#### [DATA SUPPLIED]
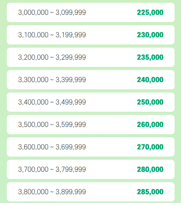Pick the 3,400,000 ~ 3,499,999 range
Viewport: 181px width, 203px height.
coord(52,102)
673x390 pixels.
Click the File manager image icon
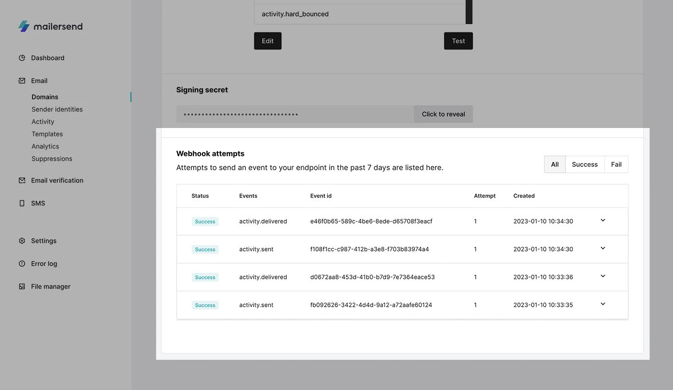[x=22, y=287]
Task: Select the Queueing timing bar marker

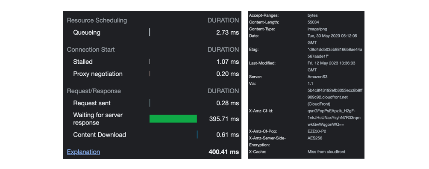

#### [WHAT YOU WILL DO]
Copy exactly the lines from the line that contains "673x390 pixels." through the last line of the records above, both ends included, but leave out the pictures.

#### [COMPLETED TASK]
673x390 pixels.
Click the File manager image icon
[x=22, y=287]
Task: Select the Queueing timing bar marker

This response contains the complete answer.